Nous devons donc réagir, et faire réagir nos équipes et nos collaborateurs, au plus vite en vue de la décarbonation qui assurera l’avenir de l’espèce humaine.

Nous avons encore les moyens d’agir

Ces objectifs semblent, certes, difficiles à atteindre mais nous devons compter sur notre capacité à organiser notre survie quand celle-ci est menacée.

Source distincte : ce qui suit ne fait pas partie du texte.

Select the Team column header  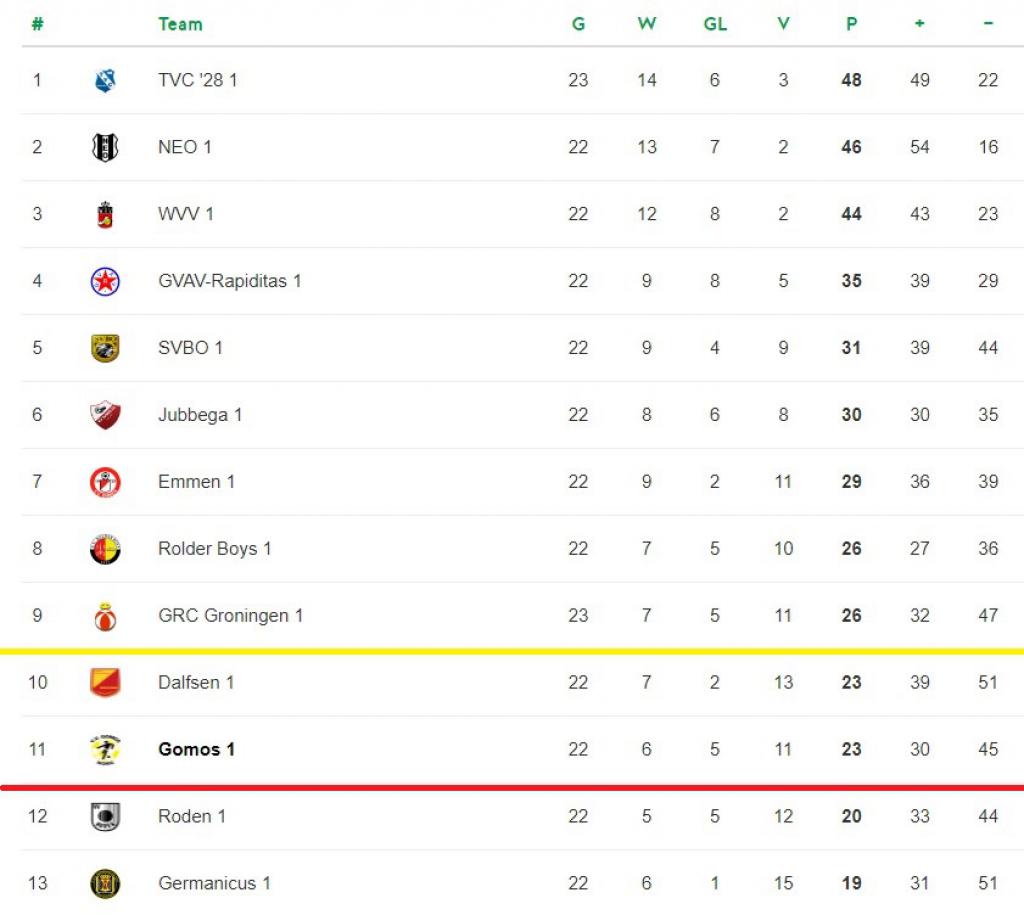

Aujourd’hui, de nombreux regroupements citoyens, associations et autres coopératives développent et multiplient les initiatives et les actions locales pour informer, sensibiliser et participer activement à la lutte pour la diminution de GES au plan national. Elles
permettent aux bénévoles et aux adhérents de s’engager dans des actions concrètes pour le développement durable afin que chacun puisse participer à la réorganisation de nos modes de fonctionnement, de consommation et de comportements en vue de la décarbonation.

De plus en plus nombreux, il est difficile pour une entreprise de trouver le partenaire idéal pour une action en complète adéquation avec sa volonté d’œuvrer pour la neutralité carbone et cohérente avec l’image de marque qu’elle véhicule ou qu’elle veut inspirer.

EveryAct s’engage pour la décarbonation

Venir en aide aux entreprises en quête des actions les plus pertinentes pour participer à la décarbonation est le leitmotiv de Every Act, véritable plateforme d’engagement des collaborateurs. Tout en les inscrivant au reporting RSE trimestriel et annuel obligatoire, Every Act s’attache à trouver des actions de lutte contre les GES en vue de la neutralité carbone. En outre, ces actions permettent aux équipes et collaborateurs de créer une réelle culture d’entreprise, d’accroître leur engagement, leur investissement et d’optimiser les conditions de travail.

L’espèce humaine s’est toujours adapté aux situations inédites quand il s’agissait d’organiser sa survie et aujourd’hui, nous devons plus que jamais nous donner les moyens d’arriver à la neutralité carbone en vue de la décarbonation… tous ensemble.